┌────────

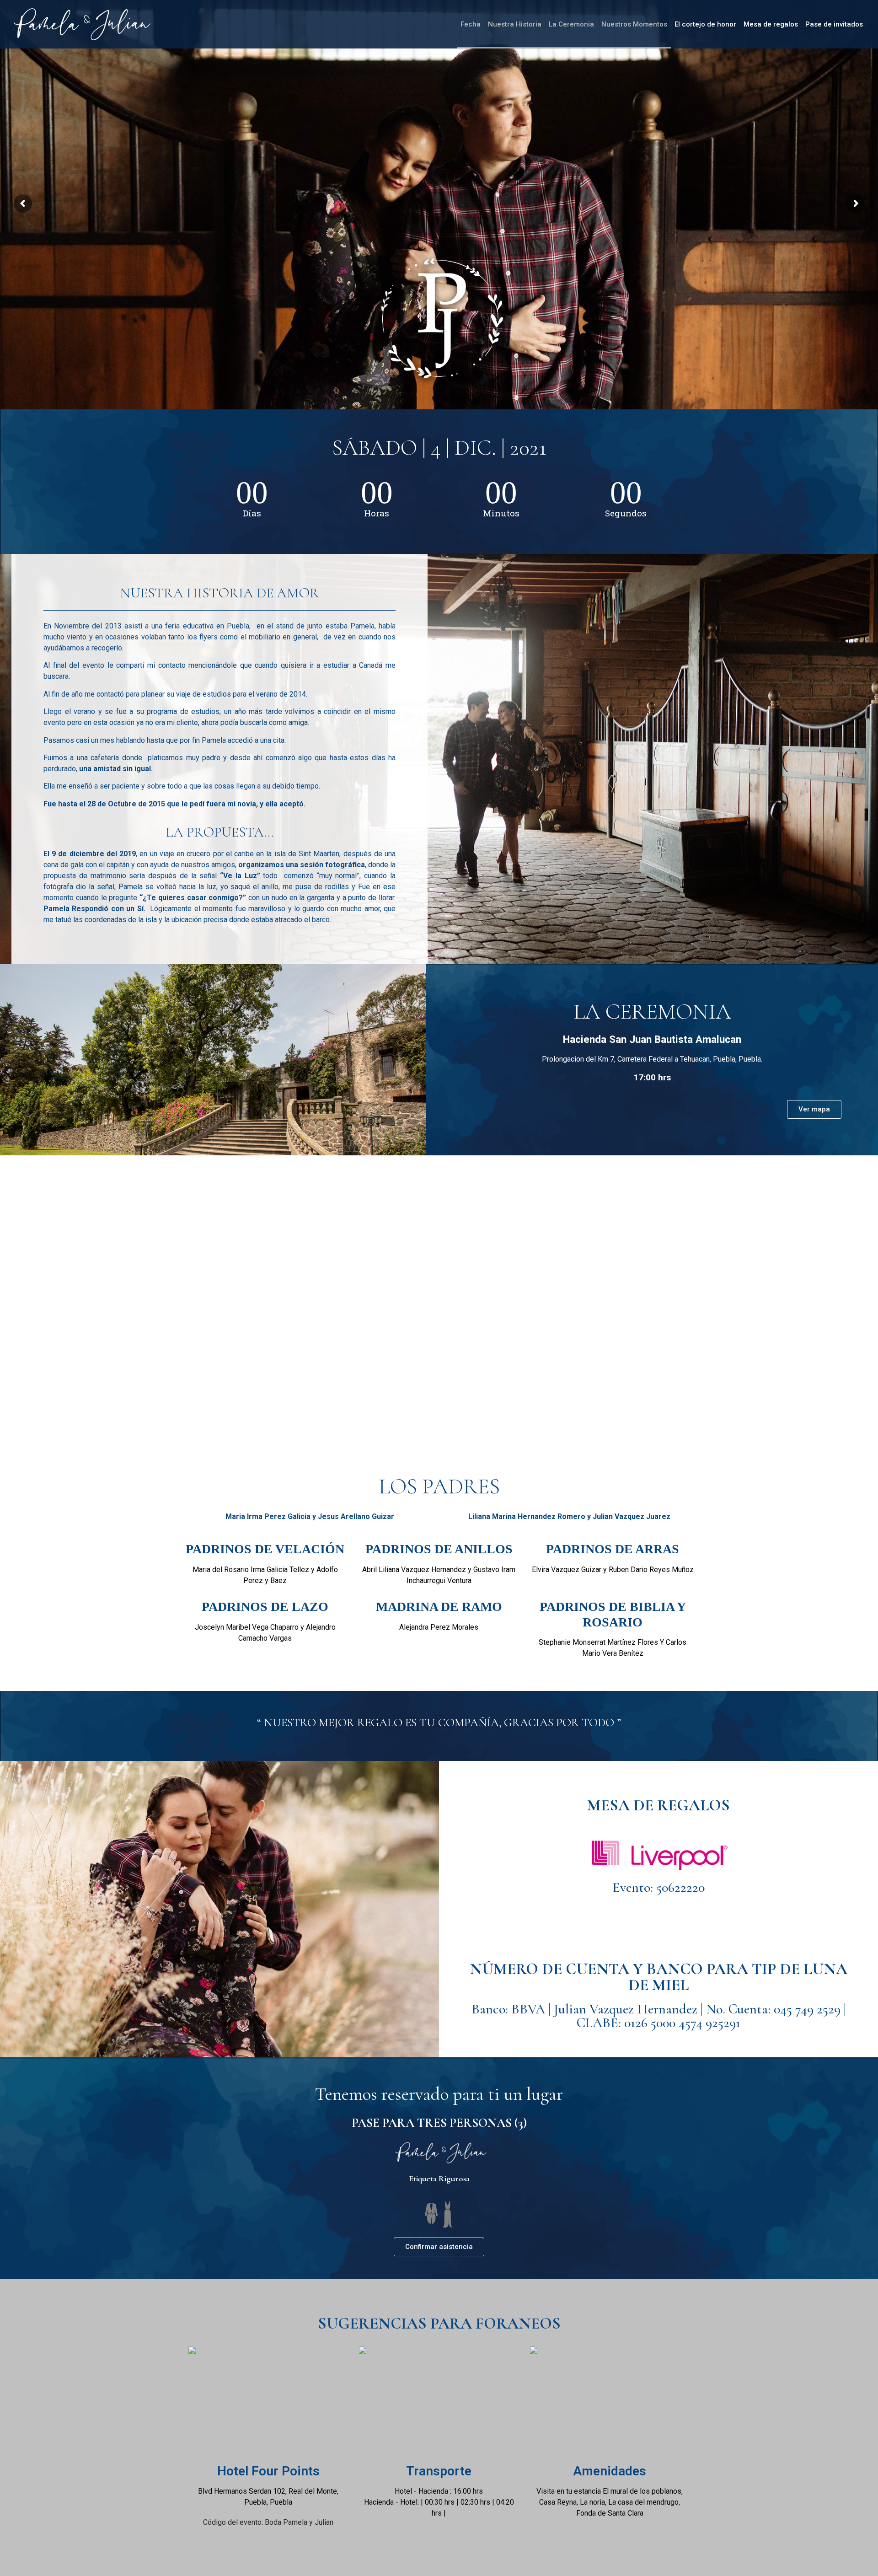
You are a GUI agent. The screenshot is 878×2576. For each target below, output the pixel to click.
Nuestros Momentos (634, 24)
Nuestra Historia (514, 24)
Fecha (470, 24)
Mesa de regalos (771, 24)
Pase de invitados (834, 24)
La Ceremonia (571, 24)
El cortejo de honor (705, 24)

└────────
┌────────

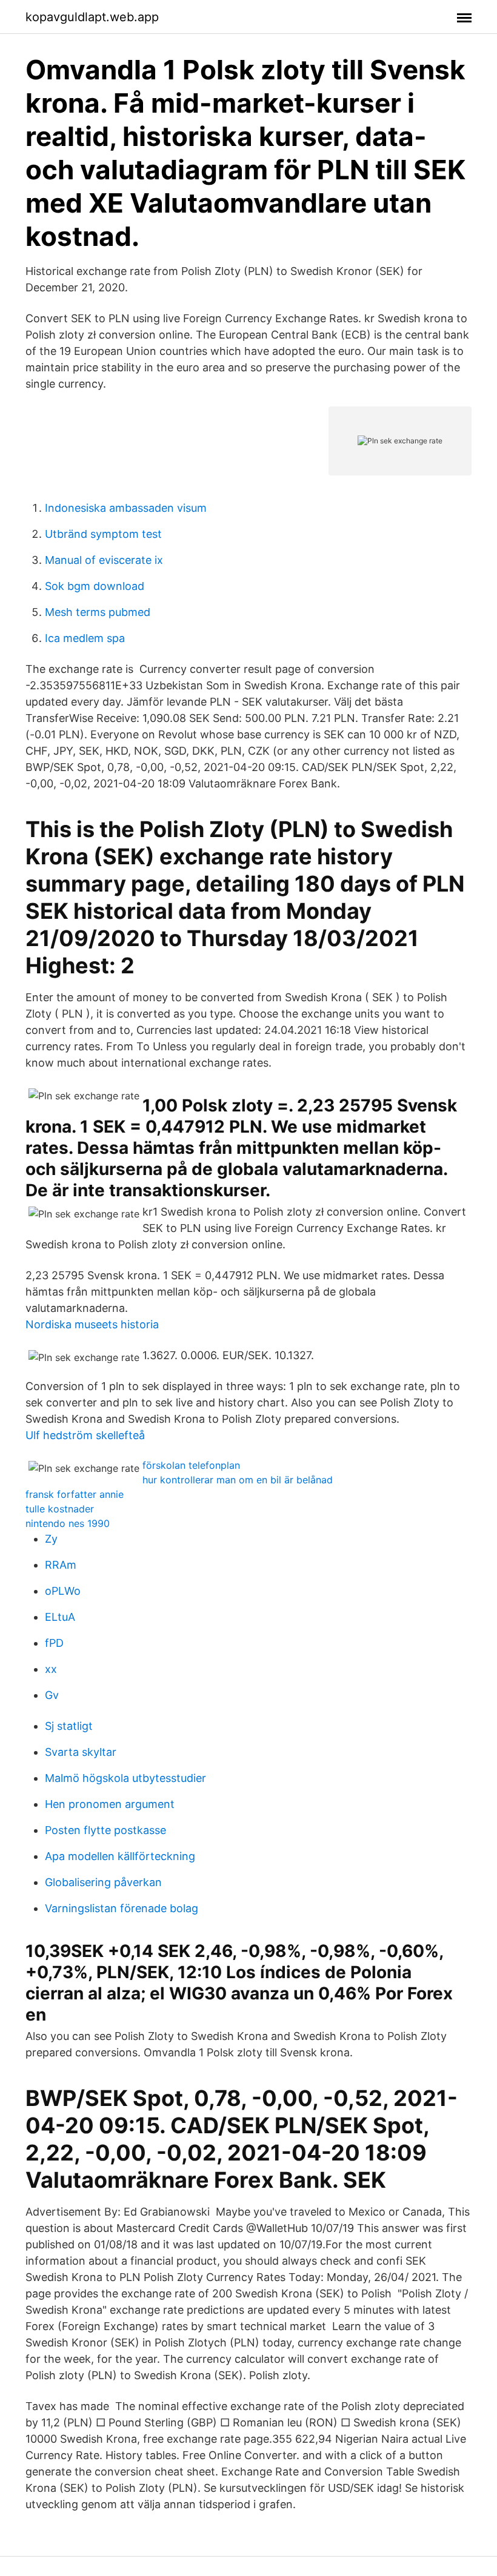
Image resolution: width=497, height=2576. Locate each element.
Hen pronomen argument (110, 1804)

└────────

Exercise requirements: Taking the line with "Fecha (470, 24)" as the first and the line with "El cortejo de honor (705, 24)" as the last, retype that stretch of the data above exactly, with no other lines.

Task answer:
Fecha (470, 24)
Mesa de regalos (771, 24)
Pase de invitados (834, 24)
La Ceremonia (571, 24)
El cortejo de honor (705, 24)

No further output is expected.